Ромен, таинственный человек с корзиной, который так интересовал бедную бабушку, прибыл из Алжира вслед за семьей Лори, задержавшись всего на несколько дней, чтобы сдать должность в супрефектуре своему преемнику; он служил там привратником и садовником, исполняя сверх того обязанности кучера, дворецкого и мужа Сильваниры — о последнем, впрочем, и говорить-то не стоило. Беррийка с большим трудом согласилась на этот брак. После злополучного приключения в Бурже ее не мог бы соблазнить и писаный красавец, не то что неказистый коротыш Ромен, на голову ниже ее ростом, «мозгляк», с кашей во рту, да еще желтый, как яичница на постном масле; такой загар он приобрел под солнцем Сенегала, где, уйдя с морской службы, работал садовником у губернатора.

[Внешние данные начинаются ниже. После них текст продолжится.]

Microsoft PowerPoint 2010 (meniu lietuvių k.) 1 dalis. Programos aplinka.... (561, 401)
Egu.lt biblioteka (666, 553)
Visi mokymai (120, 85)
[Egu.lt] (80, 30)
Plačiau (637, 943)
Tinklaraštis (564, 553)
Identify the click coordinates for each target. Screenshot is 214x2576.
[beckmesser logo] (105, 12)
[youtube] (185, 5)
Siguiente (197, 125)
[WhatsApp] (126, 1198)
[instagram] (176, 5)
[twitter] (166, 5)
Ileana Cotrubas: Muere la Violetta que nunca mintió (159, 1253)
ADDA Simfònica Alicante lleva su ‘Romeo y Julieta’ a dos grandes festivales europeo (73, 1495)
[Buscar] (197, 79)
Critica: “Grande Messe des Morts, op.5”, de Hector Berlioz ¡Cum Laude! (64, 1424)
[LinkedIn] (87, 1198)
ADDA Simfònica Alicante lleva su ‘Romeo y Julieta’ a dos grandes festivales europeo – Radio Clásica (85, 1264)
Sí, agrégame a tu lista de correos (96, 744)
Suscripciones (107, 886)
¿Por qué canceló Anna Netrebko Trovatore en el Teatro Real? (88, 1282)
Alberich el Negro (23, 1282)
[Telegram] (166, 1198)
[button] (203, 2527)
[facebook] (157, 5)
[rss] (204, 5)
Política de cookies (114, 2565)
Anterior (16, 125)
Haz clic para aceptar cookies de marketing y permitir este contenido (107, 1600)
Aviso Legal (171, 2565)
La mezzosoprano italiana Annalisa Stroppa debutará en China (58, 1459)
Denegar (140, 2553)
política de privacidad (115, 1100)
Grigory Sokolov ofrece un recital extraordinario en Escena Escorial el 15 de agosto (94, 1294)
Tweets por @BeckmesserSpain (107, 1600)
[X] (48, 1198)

Но хозяева Сильваниры уговаривали ее выйти за него замуж. Да и сам Ромен уж такой был славный, услужливый, мастер на все руки, подбирал такие роскошные букеты, выдумывал такие забавы для детей, а главное, до того умильно пялил на нее глаза, что в конце концов, испробовав все отговорки, даже покаявшись в грехе с артиллеристом, Сильванира сдалась:
— Ну уж ладно, Ромен, будь по-вашему… Только не пойму, с чего бы это? — Пожимая пышными плечами, она удивленно добавила: — Чего это вам в голову взбрело?..
В ответ Ромен что-то пылко и невнятно забормотал — не то клятвы в вечной любви, не то угрозы жестоко отомстить артиллеристам, «разрази их гром». Это была его любимая поговорка: «Разрази меня гром!», от которой ничто не могло его отучить, крик души, выражавший все его сокровенные чувства. Когда адмиралу Женульи[6] каким-то чудом удалось спасти его от военного суда и когда г-жа Лори, хозяйка Сильваниры, уговорила ее выйти за него замуж, Ромен благодарил их одними и теми же словами: «Разрази меня гром, ваше превосходительство!.. Разрази меня гром, сударыня!..» — выражая этим самую горячую признательность.
Поженившись, они продолжали жить по-прежнему: служанка работала в доме у хозяев, Ромен — в саду и во дворе, всегда врозь. По ночам Сильванира ходила за больной, потом, после отъезда госпожи, спала наверху, в детской, а бедный муж томился в одиночестве на широкой казенной кровати в каморке привратника. После нескольких месяцев этого сурового режима, едва скрашенных редкими сладостными часами, на семью Лори обрушилось несчастье, и хозяин приказал Сильванире привезти в Париж Мориса и Фанни.
— А я-то как же? — спросил Ромен, упаковывая вещи.
— Уж ты как хочешь, горемычный ты мой… А мне надо ехать, ничего не поделаешь.
Чего он хотел, черт подери? Жить вместе, никогда не разлучаться с женой! Сильванира посулила, что в Париже г-н Лори возьмет их обоих к себе и они заживут по-семейному, а потому Ромен без всякого сожаления отказался от своей должности в Шершеле.
Но когда он добрался до улицы Валь-де-Грас и служанка красноречивым жестом указала ему на детей, на убогую комнату, на груду пустых ящиков, бедняга только и мог пробормотать: «Разрази меня гром, женушка!..» Сразу видно, какие дела, где уж тут зажить по-семейному! Не понадобится здесь ни кучер, ни садовник, ни дворецкий.